(Stored data)
════════════════

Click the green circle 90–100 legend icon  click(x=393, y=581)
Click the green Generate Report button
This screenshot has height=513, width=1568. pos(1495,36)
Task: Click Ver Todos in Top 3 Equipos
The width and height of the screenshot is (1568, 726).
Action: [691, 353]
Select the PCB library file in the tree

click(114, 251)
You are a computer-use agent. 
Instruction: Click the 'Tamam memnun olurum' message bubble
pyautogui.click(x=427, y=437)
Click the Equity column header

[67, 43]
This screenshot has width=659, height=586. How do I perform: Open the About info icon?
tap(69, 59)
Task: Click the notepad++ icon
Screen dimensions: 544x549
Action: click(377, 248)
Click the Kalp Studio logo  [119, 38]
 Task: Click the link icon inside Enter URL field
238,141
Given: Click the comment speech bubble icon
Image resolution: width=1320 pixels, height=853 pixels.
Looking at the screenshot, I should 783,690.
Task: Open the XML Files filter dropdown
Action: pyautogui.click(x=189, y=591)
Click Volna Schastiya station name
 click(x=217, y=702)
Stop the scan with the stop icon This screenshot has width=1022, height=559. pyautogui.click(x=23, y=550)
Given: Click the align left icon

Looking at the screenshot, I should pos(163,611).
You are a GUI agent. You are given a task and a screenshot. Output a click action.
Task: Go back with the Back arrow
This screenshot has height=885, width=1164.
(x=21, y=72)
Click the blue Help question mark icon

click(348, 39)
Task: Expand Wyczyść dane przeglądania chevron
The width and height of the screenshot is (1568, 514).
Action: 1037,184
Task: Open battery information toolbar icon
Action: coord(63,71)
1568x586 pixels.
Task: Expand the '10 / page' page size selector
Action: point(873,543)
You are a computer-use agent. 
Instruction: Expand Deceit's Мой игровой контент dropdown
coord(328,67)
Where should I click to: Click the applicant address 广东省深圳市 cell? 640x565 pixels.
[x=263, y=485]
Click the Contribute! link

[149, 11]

════════════════

Work item
What is needed is every line from the beginning of the data up to and including the line with "Task: Click Ver Todos in Top 3 Equipos", given again word for word.

Written answer
Click the green circle 90–100 legend icon  click(x=393, y=581)
Click the green Generate Report button
This screenshot has height=513, width=1568. pos(1495,36)
Task: Click Ver Todos in Top 3 Equipos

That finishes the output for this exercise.